- **TASK PROMPT**
Each line below must be reproduced exactly, though the pictures are to be dropped.
MATERIAL SUPPLIED START
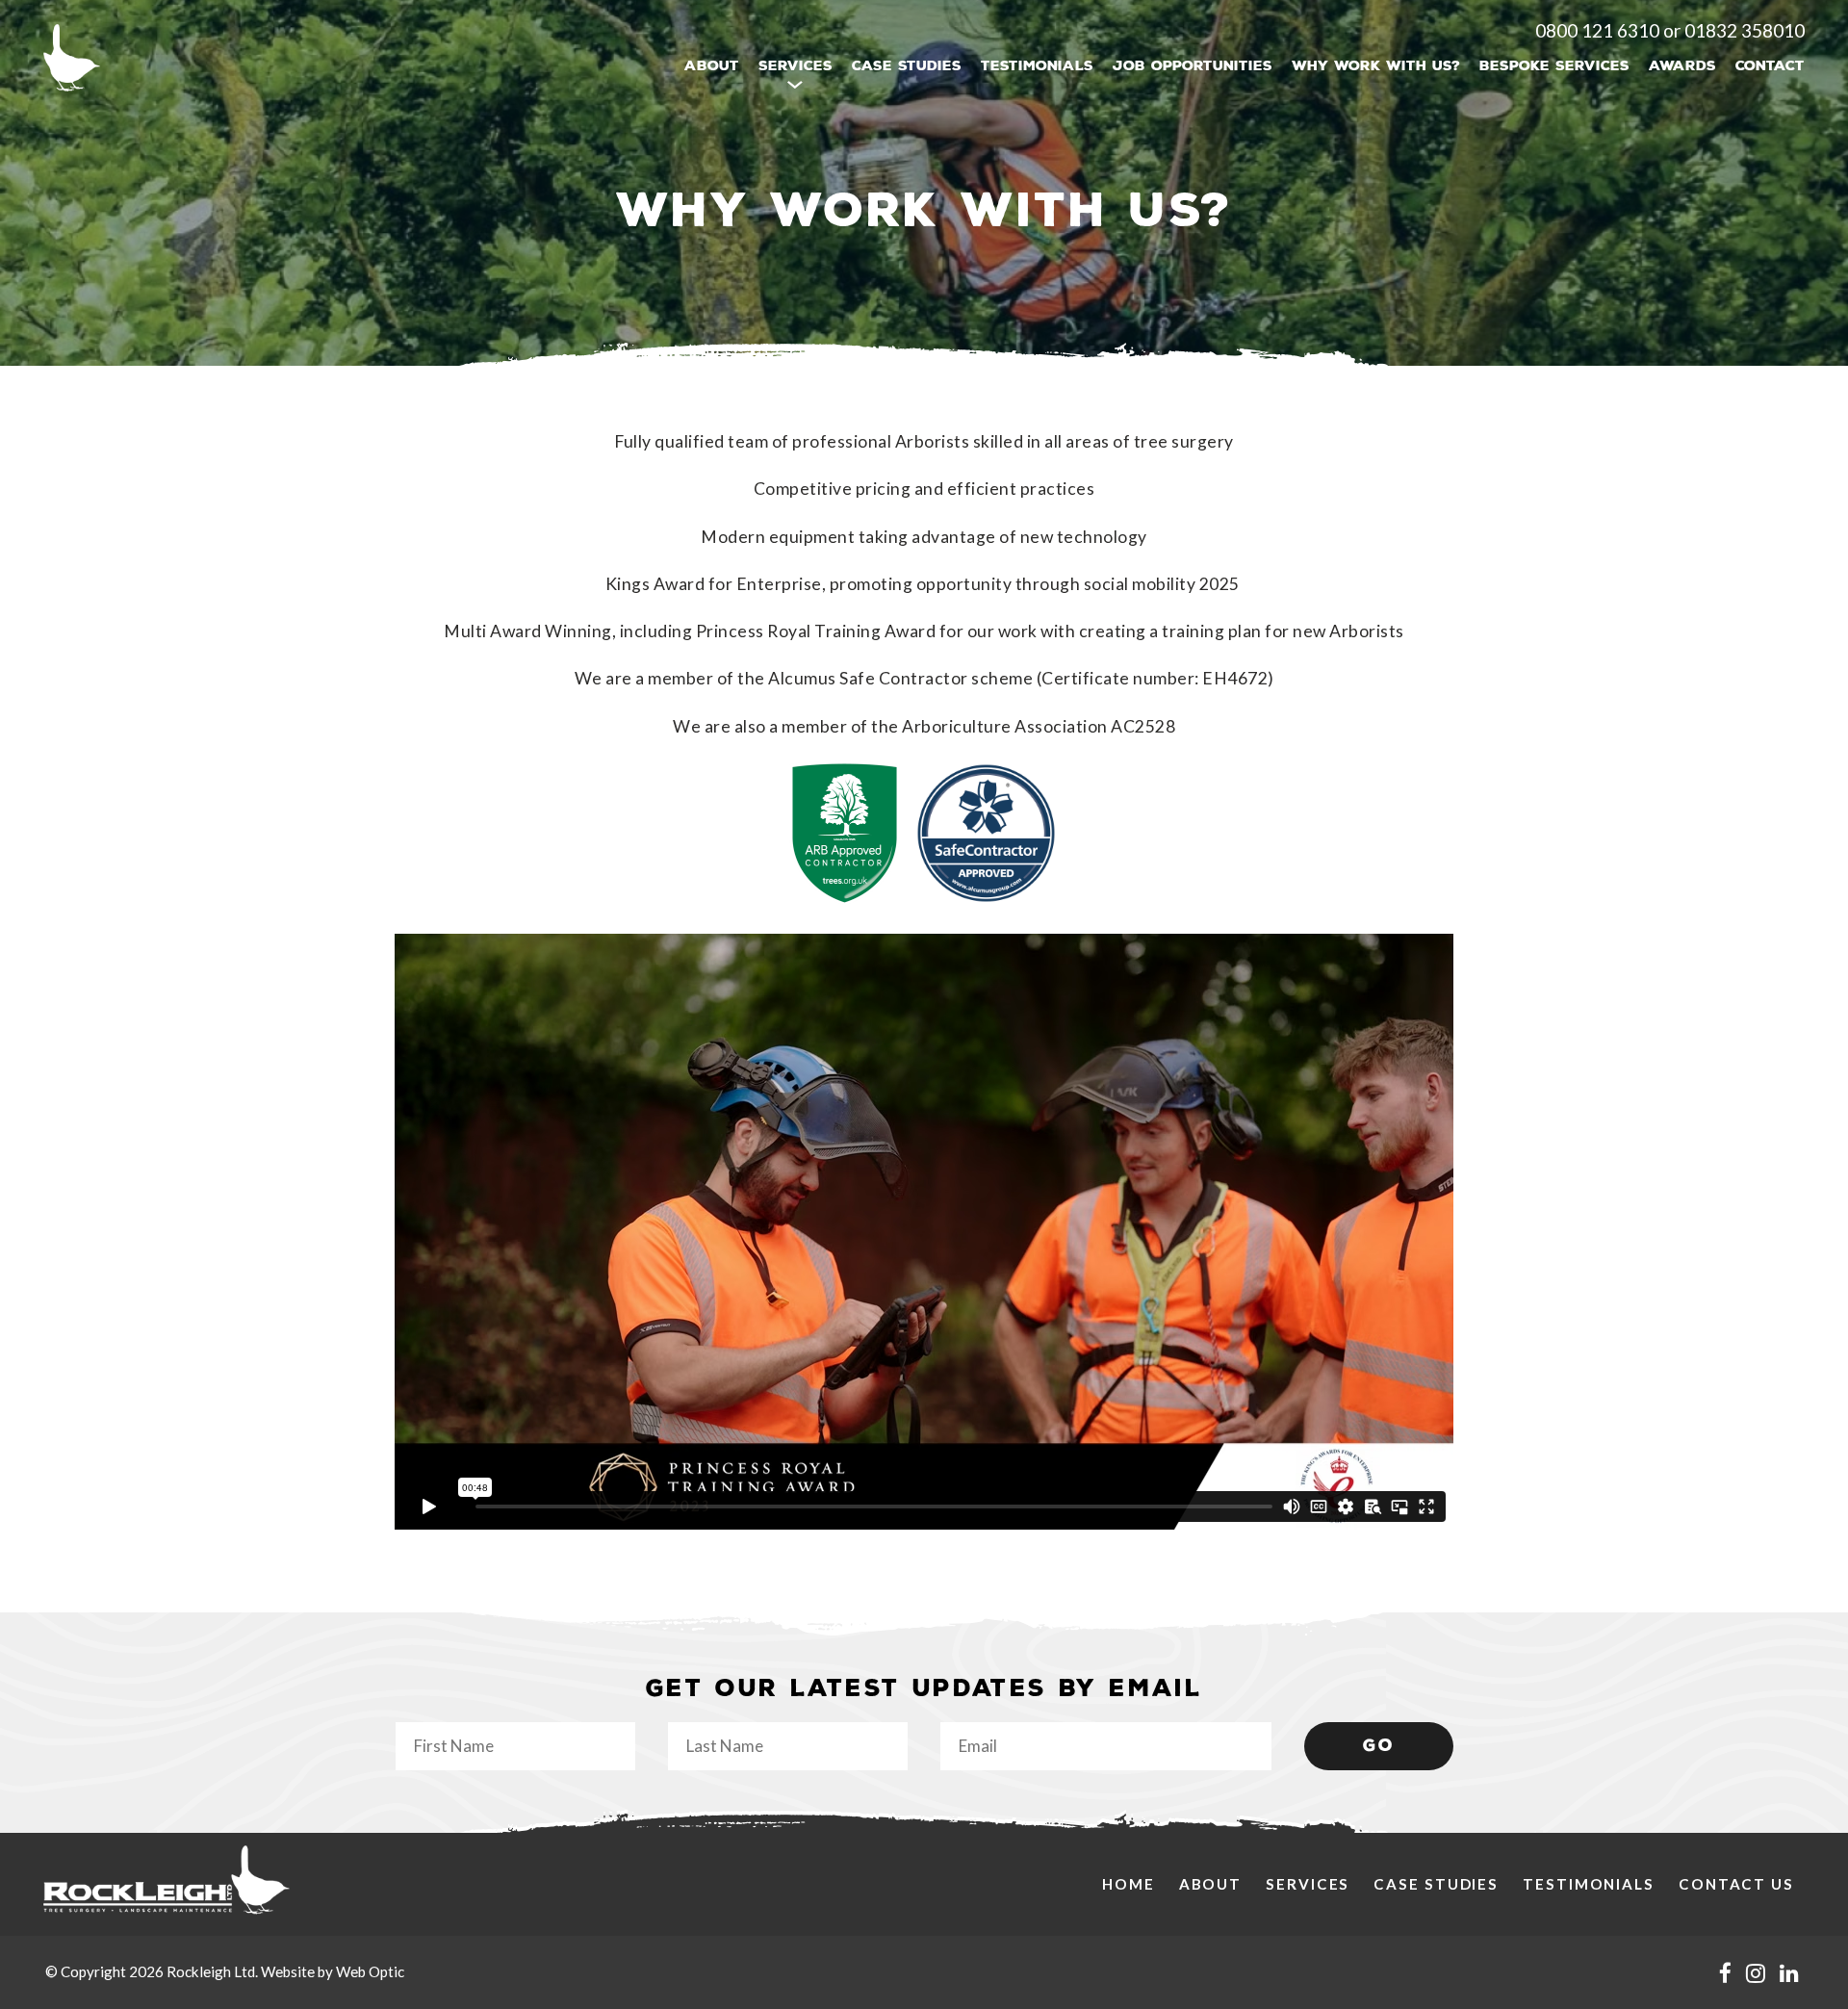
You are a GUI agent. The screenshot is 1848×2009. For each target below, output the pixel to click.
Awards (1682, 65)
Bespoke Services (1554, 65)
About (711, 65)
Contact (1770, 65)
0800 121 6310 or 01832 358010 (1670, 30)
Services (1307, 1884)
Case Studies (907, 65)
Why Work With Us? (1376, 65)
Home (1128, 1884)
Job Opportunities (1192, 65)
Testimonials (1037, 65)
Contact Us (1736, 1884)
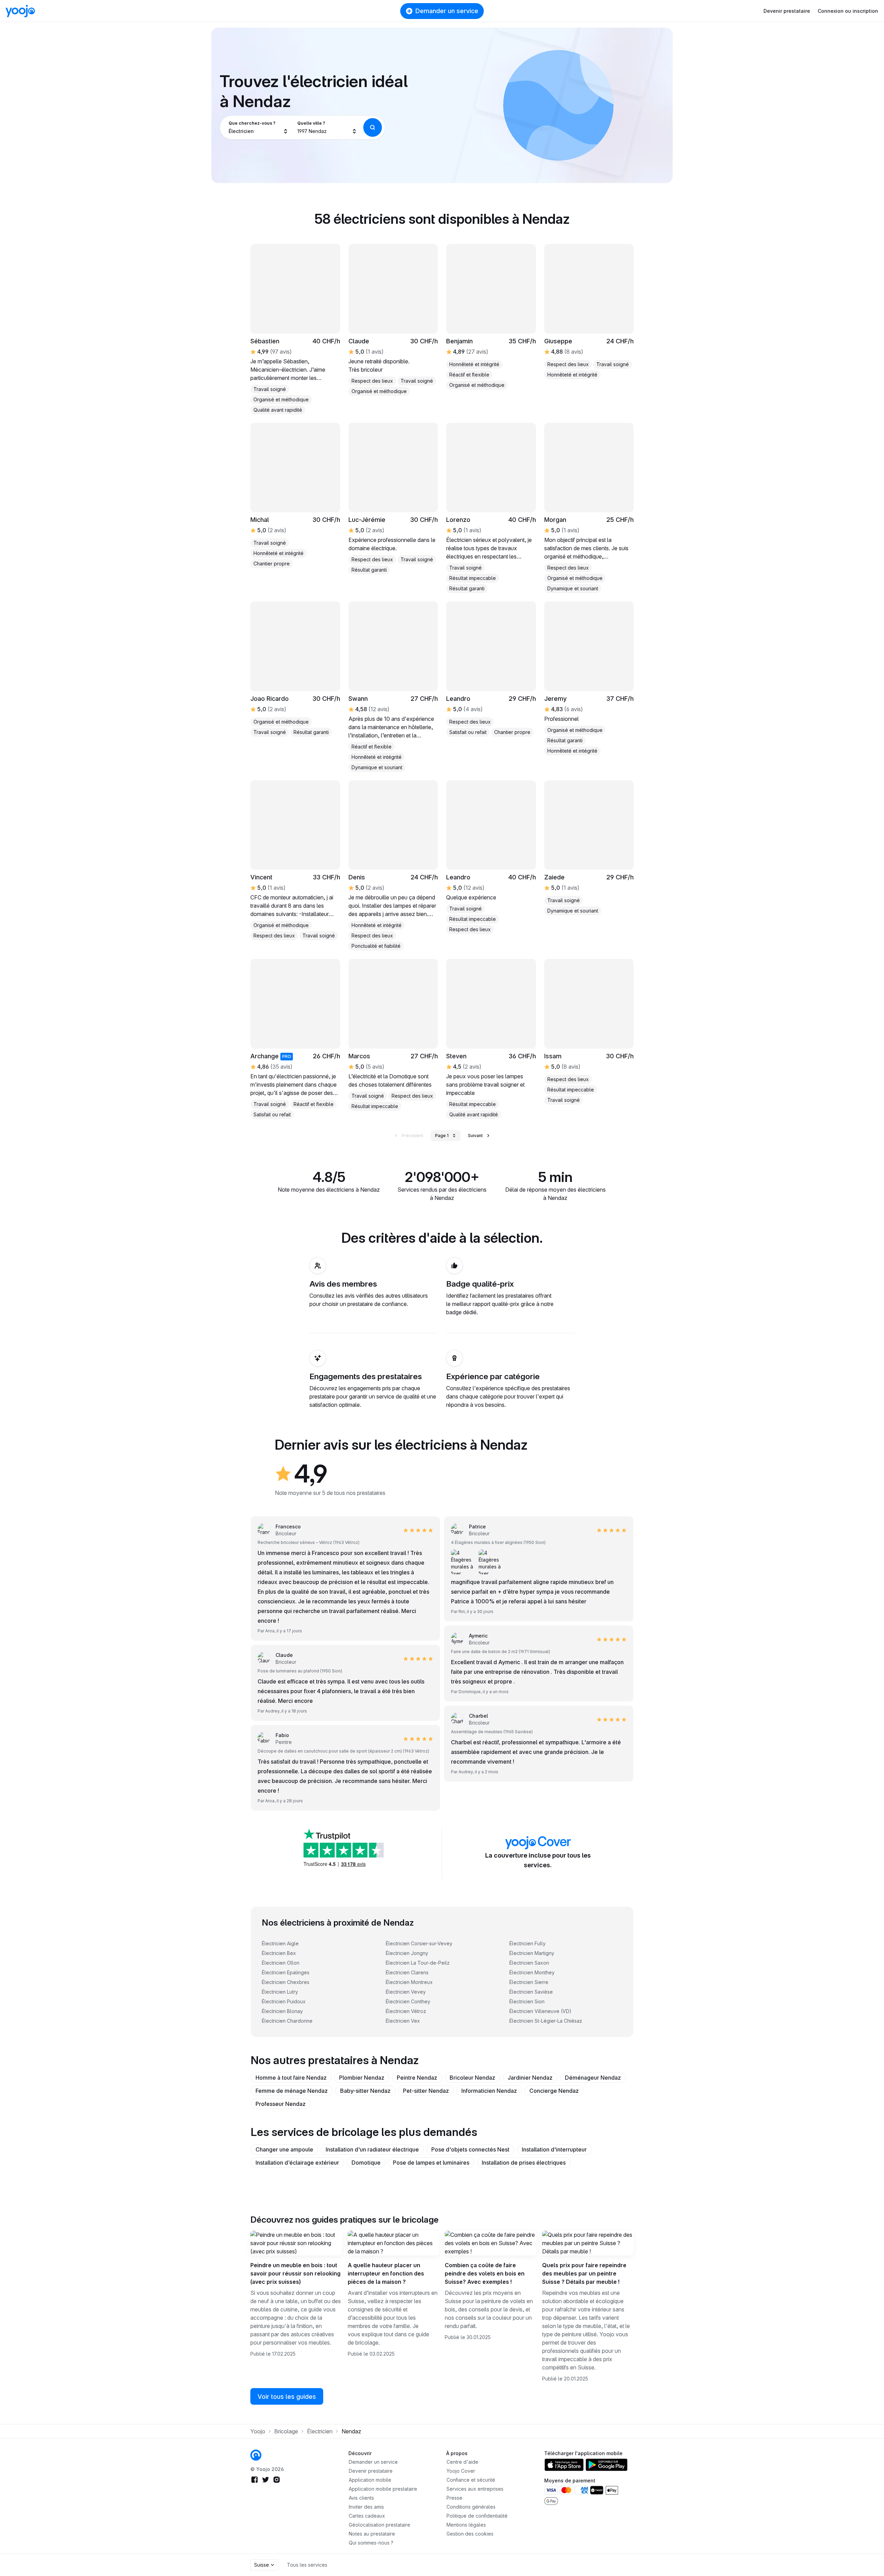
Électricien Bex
MATERIAL SUPPLIED END
- **RESULT FOR THIS EXERCISE**
You are a GUI agent. The screenshot is 1848×2009. For each target below, output the pixel to click.
Awards (1682, 65)
Bespoke Services (1554, 65)
About (711, 65)
Contact (1770, 65)
0800 121 6310 or 01832 358010 (1670, 30)
Services (1307, 1884)
Case Studies (907, 65)
Why Work With Us? (1376, 65)
Home (1128, 1884)
Job Opportunities (1192, 65)
Testimonials (1037, 65)
Contact Us (1736, 1884)
Électricien Bex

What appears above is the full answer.